Germline and somatic mutation patterns of FLCN. (a) Birt–Hogg–Dubé (BHD) syndrome patient BHD9 carried FLCN germline mutation in exon 11 (upper left). The exon 10 sequence was confirmed to be wild-type (lower left). The patient's tumor BHD9-T2 showed somatic mutation in exon 10 (lower right) in addition to germline mutation (upper right). (b) BHD17 carried FLCN germline mutation in exon 11 (left). The mutation pattern was c.1285dupC. In the tumor lesion, heterozygous mutation in the C8 tract was completely replaced by a C9 tract, indicating loss of heterozygosity (right). No additional mutation was found in the other exons. Arrows indicate starting point of mutation.

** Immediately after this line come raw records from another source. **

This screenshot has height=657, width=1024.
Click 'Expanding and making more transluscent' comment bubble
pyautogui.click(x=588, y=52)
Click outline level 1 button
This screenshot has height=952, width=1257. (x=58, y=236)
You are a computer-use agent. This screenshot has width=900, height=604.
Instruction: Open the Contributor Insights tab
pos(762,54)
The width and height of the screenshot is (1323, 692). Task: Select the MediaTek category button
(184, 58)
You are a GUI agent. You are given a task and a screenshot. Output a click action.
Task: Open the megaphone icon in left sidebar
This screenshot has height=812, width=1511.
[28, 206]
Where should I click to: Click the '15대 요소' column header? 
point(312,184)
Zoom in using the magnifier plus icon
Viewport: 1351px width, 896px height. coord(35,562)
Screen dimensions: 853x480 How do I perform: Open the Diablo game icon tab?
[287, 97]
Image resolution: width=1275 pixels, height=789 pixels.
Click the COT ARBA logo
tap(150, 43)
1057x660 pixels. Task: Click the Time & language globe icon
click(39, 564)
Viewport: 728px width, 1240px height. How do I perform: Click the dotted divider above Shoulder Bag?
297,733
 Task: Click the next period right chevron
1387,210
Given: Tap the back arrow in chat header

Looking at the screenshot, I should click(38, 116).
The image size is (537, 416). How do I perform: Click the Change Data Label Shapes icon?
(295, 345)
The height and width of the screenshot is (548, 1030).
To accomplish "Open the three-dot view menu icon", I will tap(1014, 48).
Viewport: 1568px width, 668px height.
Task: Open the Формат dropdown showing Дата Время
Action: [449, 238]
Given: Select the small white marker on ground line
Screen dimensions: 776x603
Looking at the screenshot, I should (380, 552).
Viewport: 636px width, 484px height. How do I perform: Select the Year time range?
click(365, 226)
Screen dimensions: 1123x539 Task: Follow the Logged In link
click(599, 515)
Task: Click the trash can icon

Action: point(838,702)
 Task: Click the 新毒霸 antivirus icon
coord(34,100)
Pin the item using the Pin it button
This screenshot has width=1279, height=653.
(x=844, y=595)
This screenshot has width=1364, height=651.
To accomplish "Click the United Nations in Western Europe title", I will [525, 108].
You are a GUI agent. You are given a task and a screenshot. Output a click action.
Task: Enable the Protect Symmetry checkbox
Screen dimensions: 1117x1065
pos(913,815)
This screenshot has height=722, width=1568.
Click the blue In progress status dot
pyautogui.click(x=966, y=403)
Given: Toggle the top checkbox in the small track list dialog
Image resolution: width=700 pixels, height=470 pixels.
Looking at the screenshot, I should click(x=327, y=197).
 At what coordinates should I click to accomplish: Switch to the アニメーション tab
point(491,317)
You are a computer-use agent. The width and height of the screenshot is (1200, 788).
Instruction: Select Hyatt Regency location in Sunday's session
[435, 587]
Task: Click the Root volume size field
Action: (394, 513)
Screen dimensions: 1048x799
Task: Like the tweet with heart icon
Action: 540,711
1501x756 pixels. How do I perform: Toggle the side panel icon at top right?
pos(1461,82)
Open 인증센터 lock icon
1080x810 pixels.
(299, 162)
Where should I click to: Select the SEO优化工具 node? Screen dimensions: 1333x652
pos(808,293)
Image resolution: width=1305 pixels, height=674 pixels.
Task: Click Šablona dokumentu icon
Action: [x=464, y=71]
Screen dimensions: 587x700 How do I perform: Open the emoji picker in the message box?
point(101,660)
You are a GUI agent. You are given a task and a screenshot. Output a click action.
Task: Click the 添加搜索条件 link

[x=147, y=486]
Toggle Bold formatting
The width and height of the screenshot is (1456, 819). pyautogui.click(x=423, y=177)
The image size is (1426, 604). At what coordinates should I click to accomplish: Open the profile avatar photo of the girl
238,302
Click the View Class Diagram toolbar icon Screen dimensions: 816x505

Histological and gross features of FLCN-related renal tumors. (a, b) H&E staining of chromophobe renal cell carcinoma (RCC) in Birt–Hogg–Dubé (BHD) syndrome patient BHD13 (a) and hybrid oncocytic/chromophobe tumor (HOCT) in BHD5 (b). A few benign-looking cystic tubules migrated in tumor nodules (arrows). (c, d) High magnification of chromophobe RCC in BHD17 (c) and HOCT in BHD10 (d). HOCT is composed of oncocytoma-like granular cells with round nuclei and chromophobe RCC-like cell borders and perinuclear halo. (e) Sectioned surface of BHD7 shows a brownish solid tumor. (f, g) H&E staining of papillary RCC in BHD7 at low magnification (f) and high magnification (g). (h) Tumor cells were diffusely immunostained for α-methylacyl-CoA racemase, supporting the histology of papillary RCC.

Glycoprotein non-metastatic B (GPNMB) expression in Birt–Hogg–Dubé (BHD) and sporadic tumors. (a) Expression levels of GPNMB mRNA were analyzed by quantitative RT-PCR as shown. Sporadic renal tumors include clear cell renal cell carcinomas (RCCs) (n = 9), oncocytoma (n = 1), papillary RCC (n = 1), and chromophobe RCCs (n = 6). (b) Representative results of Western blot analysis of BHD kidneys. Patients BHD9 and BHD17 had two independent tumors (T1, T2), respectively. Two isoforms (115 kDa and 80 kDa) of GPNMB bands were seen in tumor lanes, but not in normal-looking lanes. N, normal-looking region; T, tumor region. (c) Representative results of Western blot analysis of sporadic renal tumors and normal kidneys without the background of BHD. GPNMB bands were barely seen in sporadic tumor and normal kidney lanes. Sporadic renal tumors included clear cell RCCs (n = 3), oncocytoma (n = 1), papillary RCC (n = 1), and chromophobe RCCs (n = 4). PC, positive control using BHD9-T2.